Having designated December catch-up/finish off month, it is time to complete my reading of Olivia Manning’s Balkan Trilogy. (cf Reviews of The Great Fortune and The Spoilt City).

Friends and Heroes opens in 1941 with Harriet Pringle in Athens anxiously waiting to see if her husband Guy will escape successfully from Nazi-occupied Bucharest. He does, but he shouldn’t really be joining his wife in Athens; his orders are to head for Cairo. This will have implications later when he and his fellows are jockeying for position and employment in what is known as “the organisation” (the British Council). Of immediate concern, however, is Guy’s seeming indifference to his wife’s needs and wishes. Harriet, given that they are in Athens with nothing to do, wants to do some sight-seeing with her husband: the Parthenon being top of the list. Guy, however, would prefer to go directly to the organisation to assess the lay of the land. Understandable given that without a salary from the organisation, he and Harriet will have nothing to live on. Yet it reestablishes a previous pattern – Guy is always seeking to busy himself elsewhere, and expecting her to take second place whether it be to the play he put on in The Spoilt City, the revue or his preoccupation with left-wing politics in Friends and Heroes. While Harriet lives with her disappointment better in Athens than in Bucharest – she has distractions, more of which anon – she does eventually challenge him. Guy’s response is typical of his carelessness …

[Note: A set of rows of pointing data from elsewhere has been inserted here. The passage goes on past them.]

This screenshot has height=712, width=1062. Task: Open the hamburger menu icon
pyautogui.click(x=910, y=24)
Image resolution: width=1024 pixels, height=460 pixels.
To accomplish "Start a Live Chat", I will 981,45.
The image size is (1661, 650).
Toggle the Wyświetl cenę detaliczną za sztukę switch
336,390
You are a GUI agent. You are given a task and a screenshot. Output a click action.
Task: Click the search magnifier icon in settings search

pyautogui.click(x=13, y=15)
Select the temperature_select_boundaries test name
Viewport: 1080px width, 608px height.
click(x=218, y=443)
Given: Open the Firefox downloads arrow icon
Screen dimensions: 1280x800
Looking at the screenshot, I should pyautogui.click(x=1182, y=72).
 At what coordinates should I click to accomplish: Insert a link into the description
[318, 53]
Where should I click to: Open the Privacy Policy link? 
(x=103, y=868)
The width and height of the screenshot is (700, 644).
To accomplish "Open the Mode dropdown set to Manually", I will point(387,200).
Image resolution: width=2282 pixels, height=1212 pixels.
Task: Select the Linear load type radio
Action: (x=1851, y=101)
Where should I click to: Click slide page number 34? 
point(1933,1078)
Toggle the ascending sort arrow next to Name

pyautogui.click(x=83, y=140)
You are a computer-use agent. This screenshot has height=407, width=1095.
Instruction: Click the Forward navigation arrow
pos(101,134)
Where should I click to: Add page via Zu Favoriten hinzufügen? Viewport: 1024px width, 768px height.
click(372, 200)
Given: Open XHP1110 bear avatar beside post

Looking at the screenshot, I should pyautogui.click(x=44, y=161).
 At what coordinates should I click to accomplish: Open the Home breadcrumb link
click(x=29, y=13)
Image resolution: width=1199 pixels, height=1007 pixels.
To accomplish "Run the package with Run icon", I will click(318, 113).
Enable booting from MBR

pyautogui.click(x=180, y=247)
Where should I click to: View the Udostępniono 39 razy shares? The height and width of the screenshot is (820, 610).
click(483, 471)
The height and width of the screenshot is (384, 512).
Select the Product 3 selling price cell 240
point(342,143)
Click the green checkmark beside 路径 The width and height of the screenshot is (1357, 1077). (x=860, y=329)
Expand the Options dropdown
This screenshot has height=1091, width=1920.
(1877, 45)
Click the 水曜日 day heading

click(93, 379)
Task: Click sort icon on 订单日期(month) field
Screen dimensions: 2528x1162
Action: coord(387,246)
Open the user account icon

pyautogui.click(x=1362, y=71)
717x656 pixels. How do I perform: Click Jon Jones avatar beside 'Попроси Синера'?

Having married her, he simply ceased to see her as another person. She had once accused him of considering her feelings less than those of anyone else with whom they came into contact. Surprised, he had said: “But you are myself. I don’t need to consider your feelings.”

And so to Harriet’s distractions: 1) she gets a job – I’m not entirely sure what it involves, but she’s in the same offices as other backstabbing British Council employees; 2) Charles Warden, a young officer, who befriends Harriet in Athens. Befriends? It’s a prickly relationship, Charles, who is not from the same laidback (I’m being kind here) mould as Guy, obviously wants more than Harriet is willing to give, until the moment that Harriet is willing to give it, when unforeseen circumstances and a blast from the Bucharest past intervene … So not a sexual affair, but it is, without doubt, an emotional adultery.

Humans will be humans: emotional lives and professional rivalries continue despite the troubled times in which these characters live. First there is the declaration of war on Greece by Italy followed by the Greek victory, which is celebrated with joy and bell-ringing every step of the way. The true cost, though, becomes apparent only after the Germans have deceived Yugoslavia and blitzkrieg their way down Greece to Athens, despite reinforcements from allied forces. It turns out allied support is a mirage; they don’t really have anything to give, and the hoped-for repeat of the victory at Thermopylae is not one to be repeated.

As Nazi victory becomes certain, the British ex-pat community, including Guy and Harriet, must flee once more. Cue more treachery as some try to surreptitiously escape at the cost of those they are prepared to leave behind. Fortunately they are thwarted and the final page turns with Guy and Harriet on a decrepit old boat sailing across the Mediterranean to Cairo.

While I will be following them by reading The Levant Trilogy in 2022, it now time to say farewell to professional sponger, Prince Yakimov, whose days ended suddenly in Athens. While I never warmed to poor Yaki my thoughts, like Harriet’s, remain with Alan, the lonely man and his dog, Diocletian, who had loved Greece and the Greeks, and could not bear to leave them.